Prompt: Using the listing below, set down each line from the line containing "The width and" through the line containing "Open sevenhustles' profile avatar", both ends included, exactly and with nothing added.

(Beginning of Data records)

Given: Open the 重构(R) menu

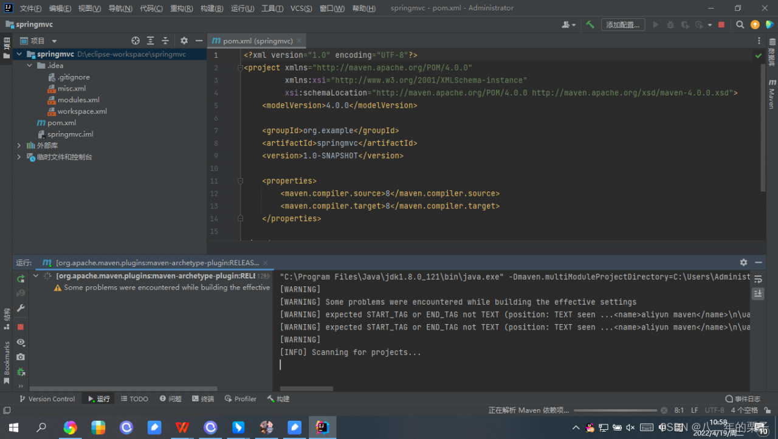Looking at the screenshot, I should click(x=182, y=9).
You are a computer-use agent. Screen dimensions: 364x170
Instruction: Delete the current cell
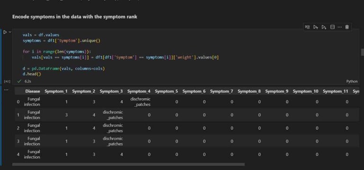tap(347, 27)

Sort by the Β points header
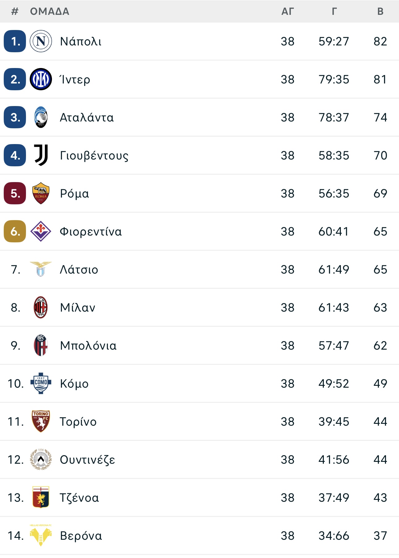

(End of Data records)
(Beginning of Data records)

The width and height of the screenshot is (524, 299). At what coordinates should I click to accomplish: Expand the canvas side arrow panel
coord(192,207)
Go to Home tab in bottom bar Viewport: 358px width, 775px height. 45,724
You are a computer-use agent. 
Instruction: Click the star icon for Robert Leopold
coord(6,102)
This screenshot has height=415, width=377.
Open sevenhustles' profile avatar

(End of Data records)

Solved exercise:
The width and height of the screenshot is (524, 299). At what coordinates should I click to accomplish: Expand the canvas side arrow panel
coord(192,207)
Go to Home tab in bottom bar Viewport: 358px width, 775px height. 45,724
You are a computer-use agent. 
Instruction: Click the star icon for Robert Leopold
coord(6,102)
This screenshot has height=415, width=377.
Open sevenhustles' profile avatar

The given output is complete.